Nondimeno, nella rotazione del Milan, come ricorda Pietro Guadagno sul Corriere dello Sport di oggi, trova posto un numero considerevole di nati o cresciuti nel settore giovanile rossonero. Gianluigi Donnarumma e la sua riserva, il fratello maggiore Antonio, ne sono esempi lampanti. Un titolare pressoché fisso come Ignazio Abate un altro.

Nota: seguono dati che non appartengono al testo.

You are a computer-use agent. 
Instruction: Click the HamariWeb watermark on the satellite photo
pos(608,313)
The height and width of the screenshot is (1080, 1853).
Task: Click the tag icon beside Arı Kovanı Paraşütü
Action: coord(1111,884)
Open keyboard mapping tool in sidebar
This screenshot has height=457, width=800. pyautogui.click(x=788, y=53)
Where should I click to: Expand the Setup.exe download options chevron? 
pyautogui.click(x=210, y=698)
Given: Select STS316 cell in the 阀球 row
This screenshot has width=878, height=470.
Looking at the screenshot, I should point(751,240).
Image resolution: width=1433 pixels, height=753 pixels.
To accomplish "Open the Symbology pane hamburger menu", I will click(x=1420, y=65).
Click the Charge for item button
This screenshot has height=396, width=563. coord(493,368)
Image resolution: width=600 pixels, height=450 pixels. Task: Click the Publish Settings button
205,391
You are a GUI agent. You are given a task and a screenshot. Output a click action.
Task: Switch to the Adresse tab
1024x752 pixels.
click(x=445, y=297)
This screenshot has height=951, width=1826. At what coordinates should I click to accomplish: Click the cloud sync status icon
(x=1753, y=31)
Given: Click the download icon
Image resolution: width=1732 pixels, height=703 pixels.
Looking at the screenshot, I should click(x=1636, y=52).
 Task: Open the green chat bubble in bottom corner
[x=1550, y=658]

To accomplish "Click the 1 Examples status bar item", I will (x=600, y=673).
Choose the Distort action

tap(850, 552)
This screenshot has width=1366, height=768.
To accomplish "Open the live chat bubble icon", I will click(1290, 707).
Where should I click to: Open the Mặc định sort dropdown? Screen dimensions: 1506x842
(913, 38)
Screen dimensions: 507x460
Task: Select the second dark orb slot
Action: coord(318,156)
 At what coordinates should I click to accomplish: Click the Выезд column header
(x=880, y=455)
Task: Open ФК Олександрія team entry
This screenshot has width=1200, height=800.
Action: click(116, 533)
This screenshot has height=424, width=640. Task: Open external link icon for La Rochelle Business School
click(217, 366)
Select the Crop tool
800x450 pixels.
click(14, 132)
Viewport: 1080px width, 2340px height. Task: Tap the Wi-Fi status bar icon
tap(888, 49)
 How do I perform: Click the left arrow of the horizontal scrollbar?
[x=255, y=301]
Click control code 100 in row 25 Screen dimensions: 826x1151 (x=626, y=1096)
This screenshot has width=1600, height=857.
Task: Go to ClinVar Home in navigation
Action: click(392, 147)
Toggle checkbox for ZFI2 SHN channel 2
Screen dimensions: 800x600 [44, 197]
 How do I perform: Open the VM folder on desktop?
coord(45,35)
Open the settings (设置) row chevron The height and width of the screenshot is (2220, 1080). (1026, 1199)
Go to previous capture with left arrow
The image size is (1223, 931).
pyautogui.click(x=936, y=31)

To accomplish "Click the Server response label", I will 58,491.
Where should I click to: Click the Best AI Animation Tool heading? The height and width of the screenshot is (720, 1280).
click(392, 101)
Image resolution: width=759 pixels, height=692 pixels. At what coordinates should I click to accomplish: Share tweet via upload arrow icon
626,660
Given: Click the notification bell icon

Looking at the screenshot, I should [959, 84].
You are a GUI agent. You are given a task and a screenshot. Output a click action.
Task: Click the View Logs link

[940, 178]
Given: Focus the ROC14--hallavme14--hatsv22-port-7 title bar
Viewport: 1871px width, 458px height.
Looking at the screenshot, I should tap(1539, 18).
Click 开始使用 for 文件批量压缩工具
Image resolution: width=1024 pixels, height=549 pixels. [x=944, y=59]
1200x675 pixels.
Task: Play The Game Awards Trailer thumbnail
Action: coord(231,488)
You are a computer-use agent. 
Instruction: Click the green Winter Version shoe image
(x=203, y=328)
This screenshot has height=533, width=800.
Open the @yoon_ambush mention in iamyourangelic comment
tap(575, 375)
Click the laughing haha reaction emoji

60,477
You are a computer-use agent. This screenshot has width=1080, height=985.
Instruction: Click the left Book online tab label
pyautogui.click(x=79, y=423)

Ce ne sono per tutti i gusti, di canterani pronti a dire la loro in un progetto da svecchiamento precoce. L’esterno Davide Calabria e il suo collega mancino Luca Antonelli, figlio d’arte: il padre Roberto, detto Dustin, era tra i fantasisti dello scudetto della Stella col Barone Nils Leidholm e un Gianni Rivera al passo d’addio. Quindi, dalla cintola in su, Manuel Locatelli, strappato all’Atalanta ancora ragazzino, e Patrick Cutrone.